Видео Иисус - Эшбах Андреас. Страница 14
– Да.
– Существует и камера. В этом я уверен. И я также уверен, что она хорошо сохранилась.
Эйзенхардт наконец собрал слова для возражения, которое уже некоторое время вертелось у него в голове.
– А вы не подумали о том, может ли вообще видеоплёнка, пролежавшая в земле две тысячи лет, сохранить хоть какое-то изображение? Видеосъёмка – это магнитная запись. С течением времени намагничивание рассеивается. Через две тысячи лет, может статься, останется один только фоновый шум.
– Правильно, – кивнул Каун. – Это было первое, что я проверил. Я говорил с учёными из НАСА, которые используют радиосигналы от космических зондов, фотографирующих такие удалённые планеты, как Уран или Нептун. У этих специалистов точно такие же проблемы: им приходится отфильтровывать слабый сигнал из космического шума. И вот, по кристально ясным картинкам, которые они выдают, можно видеть, что с этими проблемами они справляются. Может, понадобится время для обработки на дорогих высокомощных компьютерах, но то, что снято на эту видеоплёнку, можно снова сделать видимым, сколько бы времени ни прошло.
– А, – растерянно протянул Эйзенхардт. Да, это звучало убедительно.

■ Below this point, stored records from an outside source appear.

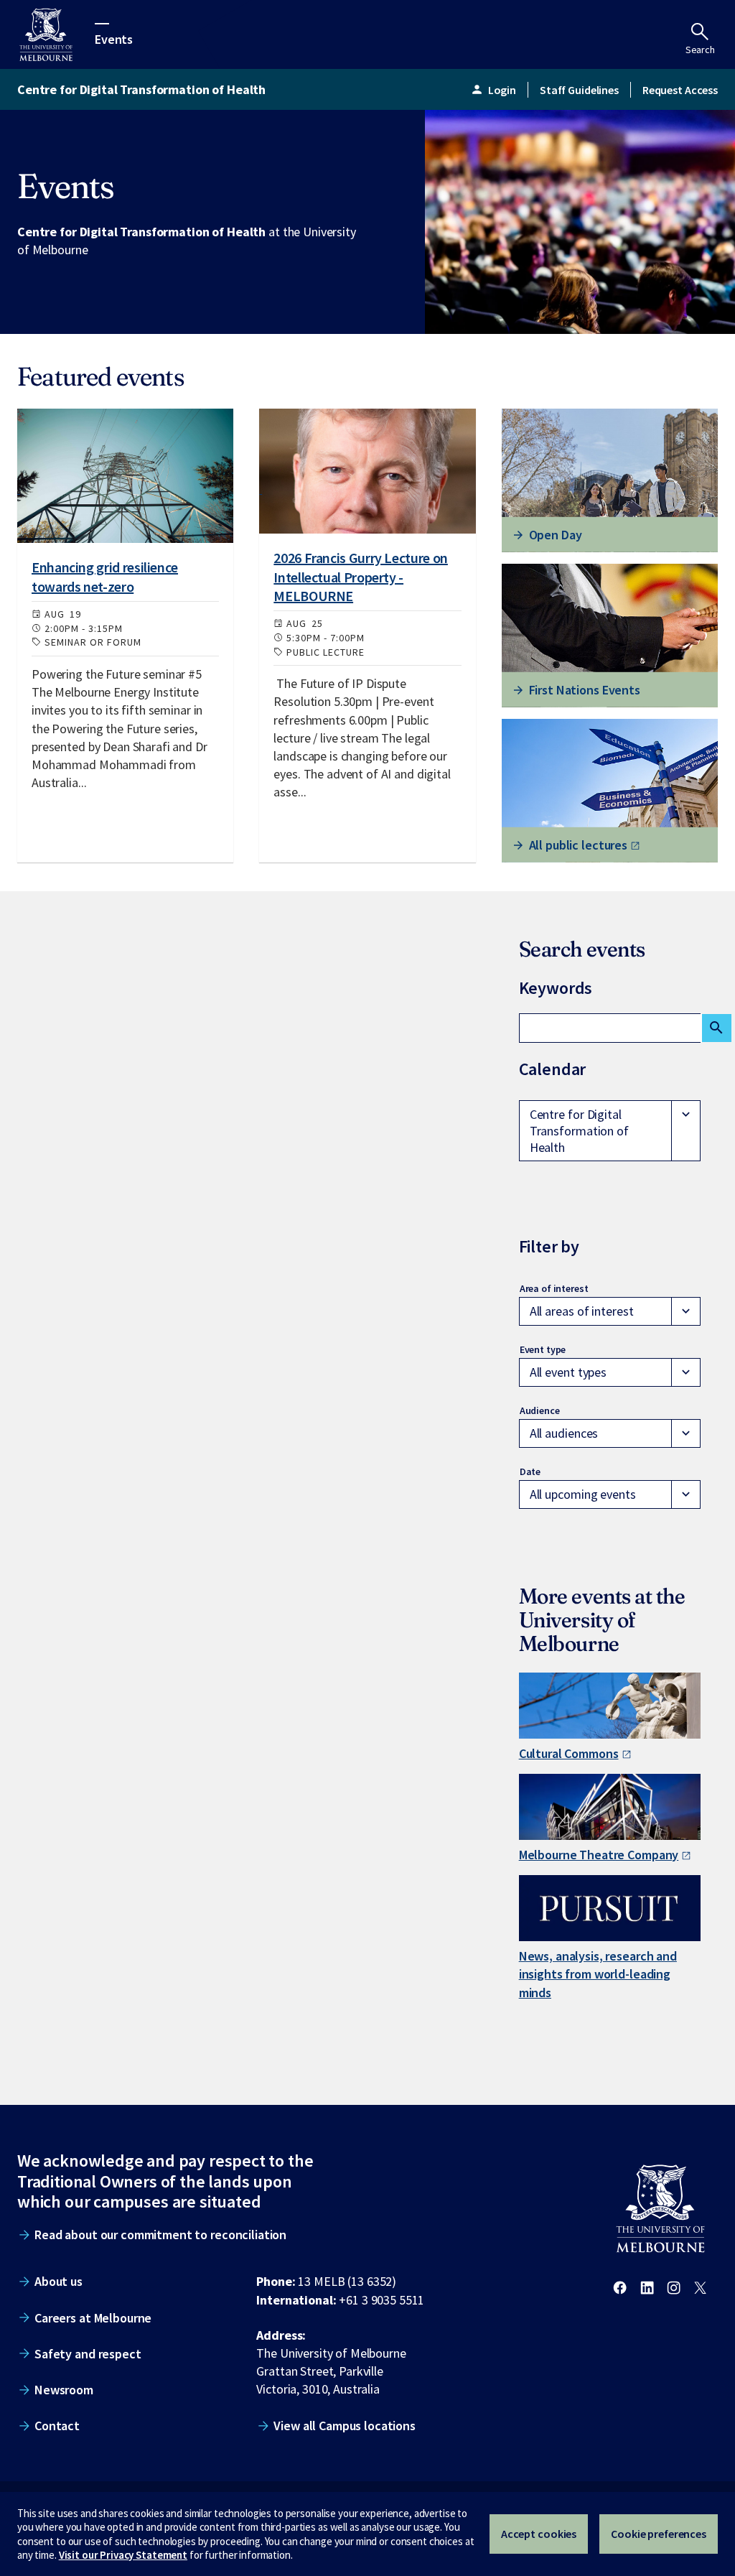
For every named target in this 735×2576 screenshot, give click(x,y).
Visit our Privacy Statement (123, 2555)
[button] (610, 1131)
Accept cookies (538, 2533)
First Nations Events (584, 690)
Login (493, 90)
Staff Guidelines (579, 90)
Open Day (555, 534)
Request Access (680, 90)
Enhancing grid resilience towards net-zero (105, 576)
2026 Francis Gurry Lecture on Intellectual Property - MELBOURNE (360, 577)
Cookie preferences (658, 2533)
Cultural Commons (569, 1753)
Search (700, 49)
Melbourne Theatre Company (599, 1854)
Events (114, 38)
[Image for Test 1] (125, 476)
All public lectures (578, 845)
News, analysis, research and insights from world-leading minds (598, 1974)
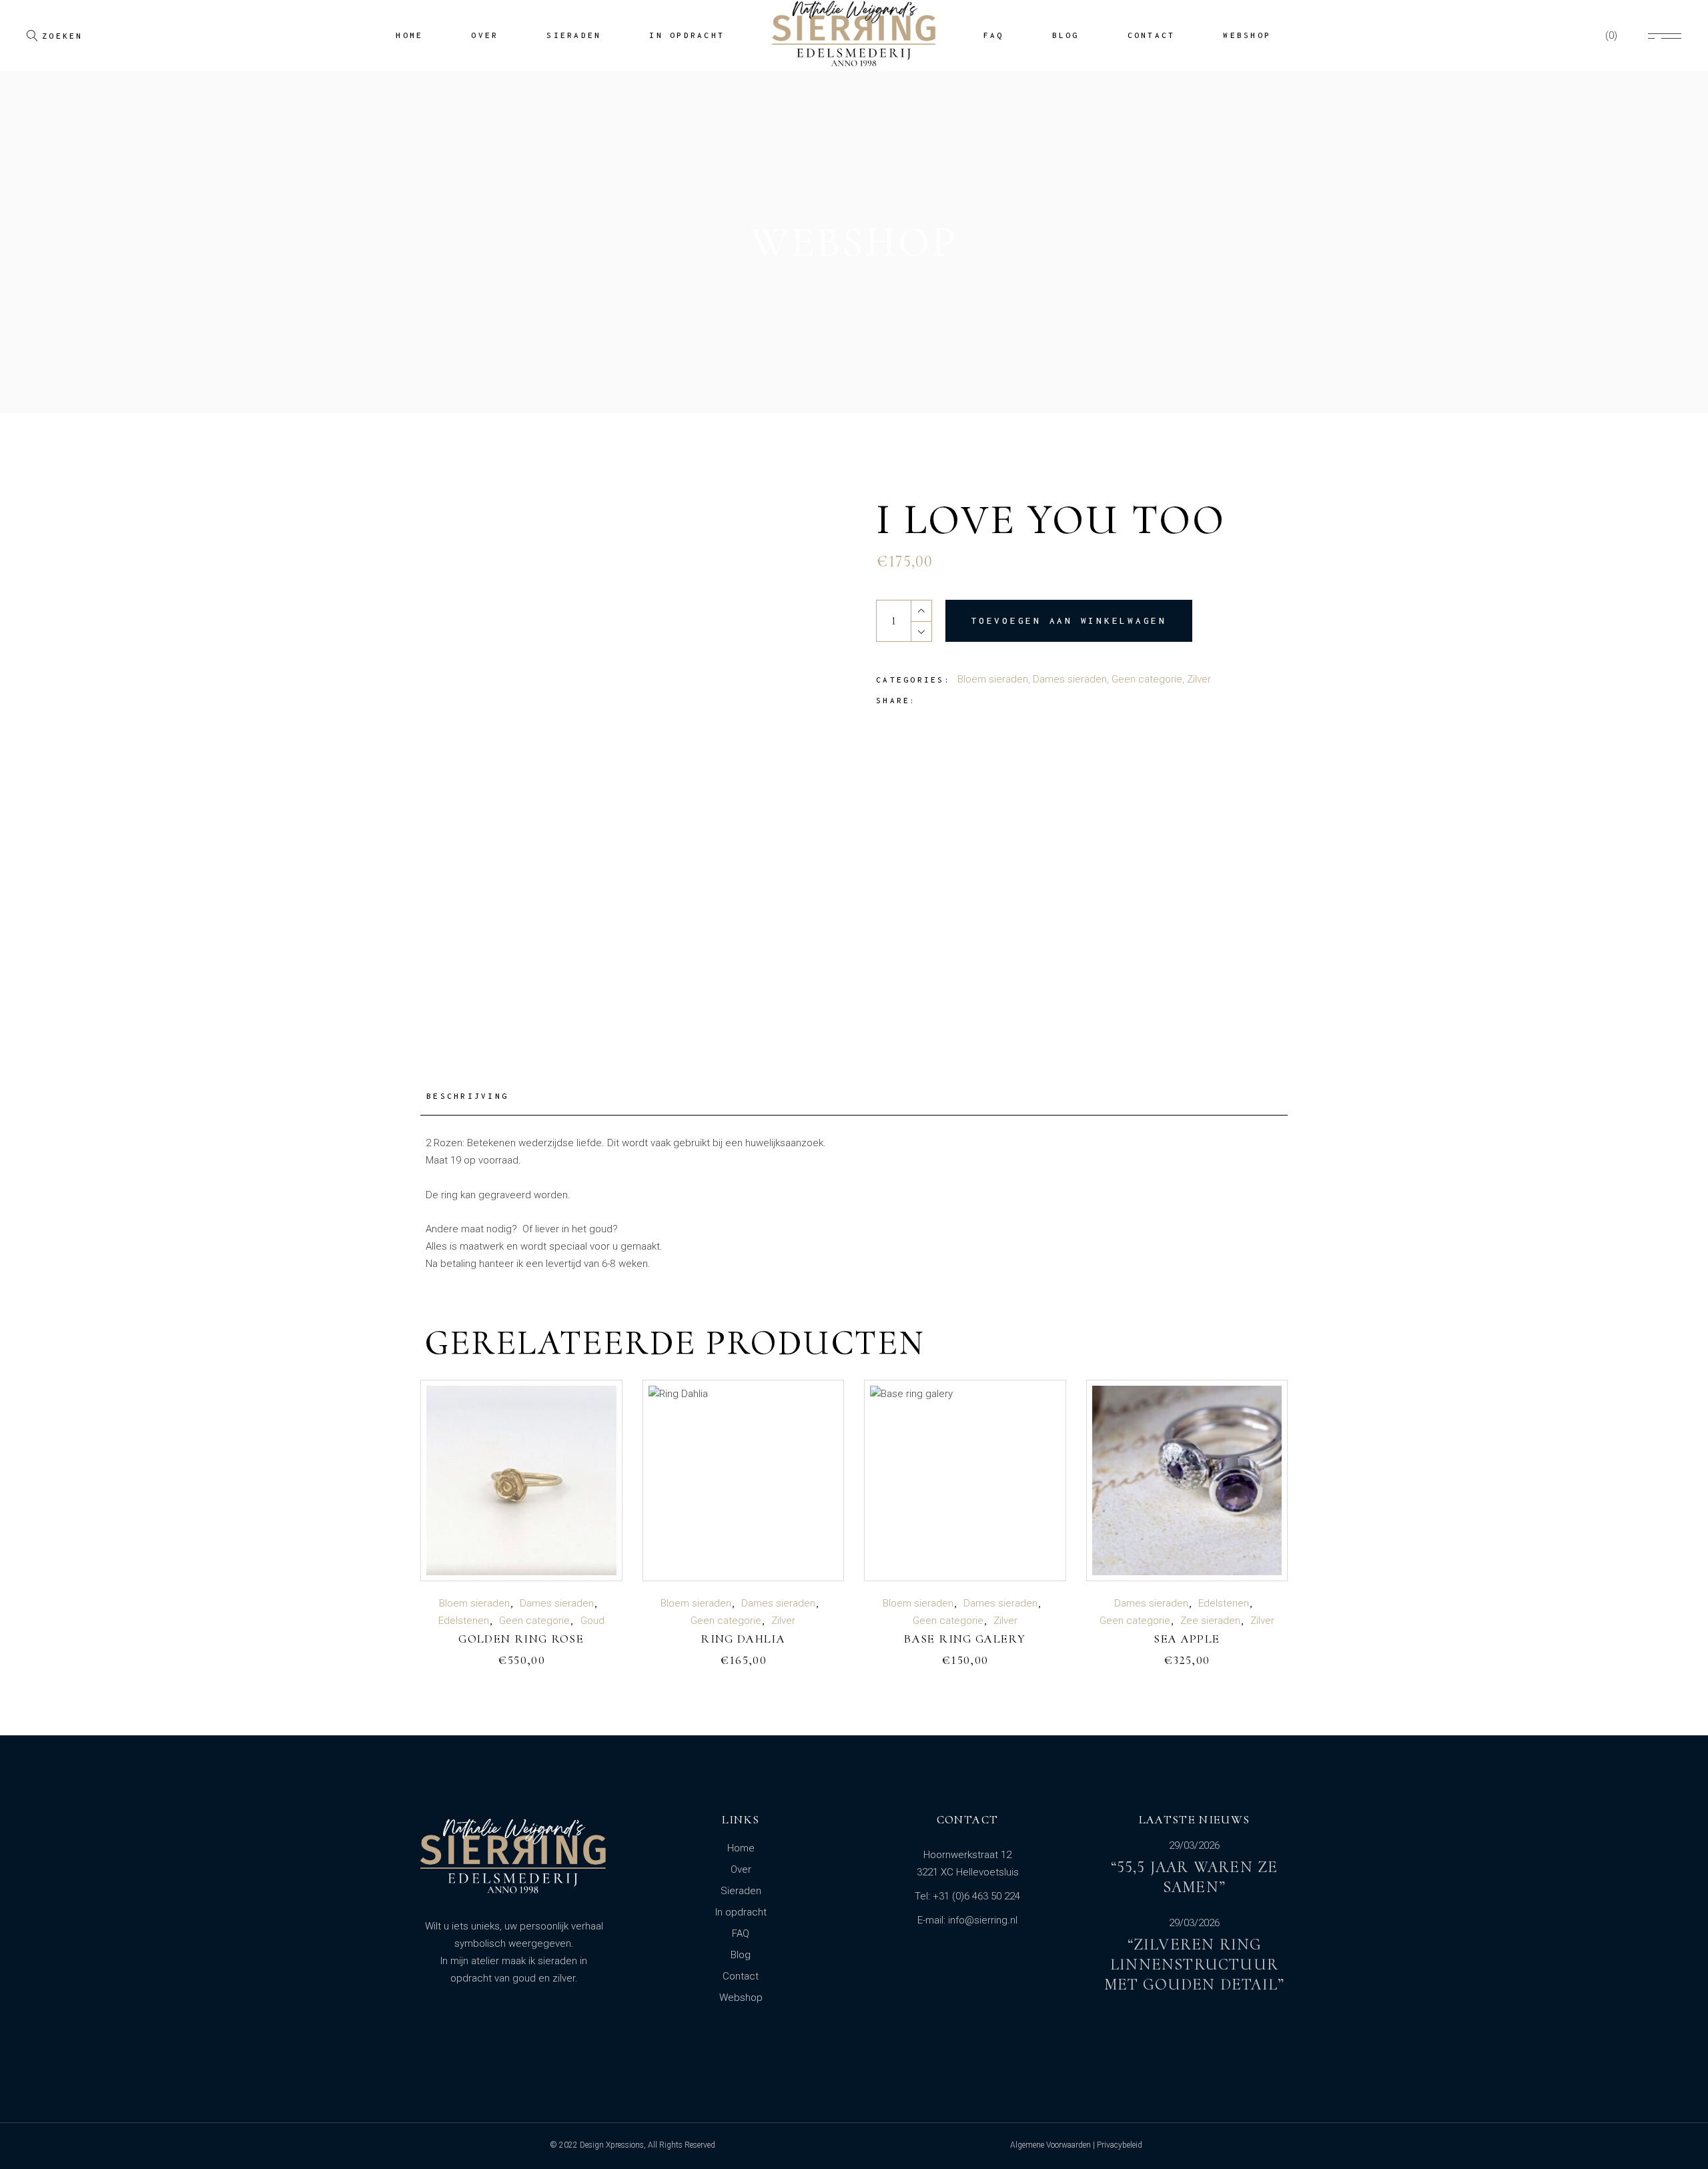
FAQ (740, 1933)
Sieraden (741, 1891)
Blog (741, 1955)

– Разумеется, я ничего не сказал им про путешественника во времени, – добавил Каун. Теперь он действительно откинулся назад, держа свой стакан обеими руками на уровне груди. Жидкость мерцала медовым цветом. – Я представляю себе, что он работал на пару с союзником… – он замолк и сам себя поправил: – Он будет работать на пару с союзником. Вот видите? Это то самое, о чём я вам говорил: мозги вывихнешь, думая обо всём этом. Поэтому вы и нужны мне, мистер Эйзенхардт. Вы уже написали несколько историй о путешествиях во времени; это значит, что вы в своей фантазии уже продумали те проблемы, с которыми мы теперь столкнулись в реальности.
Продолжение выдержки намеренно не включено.